I was going to the middle of Queens, New York, for a family dinner. It’s only 11 miles from where I’m currently living/staying, in the West Village, but in New York City, 11 miles is a lot. To get there I had to take a subway into Queens and then transfer to a bus. Total travel time was just over an hour.
If there’s one thing New Yorkers love to complain about, it’s the subways. The system is old. A minor hiccup can cause ripple effects throughout the system, creating delays that make people late for work, meetings, and appointments.
Trains are often so crowded you have to let one or more pass before you can get on, and then you’re being pushed and shoved and bounced around like cattle in a cattle car.
Nothing is Perfect
There is certainly plenty of room to improve in the NYC subway system, but it helps to have perspective.

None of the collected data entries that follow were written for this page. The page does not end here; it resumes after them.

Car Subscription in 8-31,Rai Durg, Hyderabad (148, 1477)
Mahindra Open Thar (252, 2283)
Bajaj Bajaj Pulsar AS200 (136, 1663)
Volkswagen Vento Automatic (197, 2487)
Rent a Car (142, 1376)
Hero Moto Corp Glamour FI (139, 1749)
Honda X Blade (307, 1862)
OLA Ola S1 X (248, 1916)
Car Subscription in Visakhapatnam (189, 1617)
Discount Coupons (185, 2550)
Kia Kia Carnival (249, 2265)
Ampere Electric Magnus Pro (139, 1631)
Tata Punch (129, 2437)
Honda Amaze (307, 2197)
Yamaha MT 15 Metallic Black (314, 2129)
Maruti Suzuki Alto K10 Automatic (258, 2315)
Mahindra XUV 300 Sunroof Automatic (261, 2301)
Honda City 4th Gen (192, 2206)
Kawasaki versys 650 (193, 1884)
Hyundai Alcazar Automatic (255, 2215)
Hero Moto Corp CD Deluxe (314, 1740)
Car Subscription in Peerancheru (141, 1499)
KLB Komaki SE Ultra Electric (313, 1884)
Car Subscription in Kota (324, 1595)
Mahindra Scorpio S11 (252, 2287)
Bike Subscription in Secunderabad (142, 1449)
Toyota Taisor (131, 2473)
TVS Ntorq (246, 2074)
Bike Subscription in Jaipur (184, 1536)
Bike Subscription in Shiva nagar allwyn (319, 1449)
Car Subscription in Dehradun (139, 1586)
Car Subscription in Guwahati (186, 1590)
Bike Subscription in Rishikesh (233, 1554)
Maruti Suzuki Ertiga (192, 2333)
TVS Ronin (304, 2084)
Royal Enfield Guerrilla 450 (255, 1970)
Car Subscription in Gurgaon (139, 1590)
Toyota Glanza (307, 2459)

The subways aren’t perfect, but nothing is. I spent six months of this year living in southern California without a car. For the most part, it was manageable because I was mostly confined to the village of La Jolla in San Diego, a small area that is easily walkable (at least by New Yorker standards; people there complain if they can’t find a parking spot in front of the gym.).
When I wanted to go anywhere — to meet friends downtown, or even to a yoga class in the next town over, I generally resorted to an Uber or Lyft. Although they have buses, traveling by bus always took at least double, if not triple, the time it would take to travel by car.
The Best Deal in New York
For all the complaints about the subway, there’s also much to appreciate.
A subway ride is still one of the best deals in NYC. In 1997, the MTA introduced free transfers between buses and subways. That means my commute to Queens was $2.75 total. That’s less than a slice of pizza at Joe’s pizza (which is $3).
What else can you buy today for $2.75?
There’s no other city where you can travel as far and as fast for as little money as you can in New York. That’s possible only because of our public transportation system.
Seven days a week, 24 hours a day, it moves millions of people around the city through vast underground tunnels built decades ago.
A Modern Miracle
Just think about that for a moment. How many things built a century ago still work?
Yes, it may be slow at times. It may get crowded, and it may feel infuriating to be pushed around. But when it works, especially when you can get from Point A to Point B with one connection or less, when you don’t have to wait for your connecting ride, and when you can get on a train and grab a seat, and get to where you’re going without major delays, there’s nothing better.
Zooming downtown over 90 blocks in less than 15 minutes, through tunnels built over a 100 years ago, you might even realize that the NYC subway is a man-made miracle.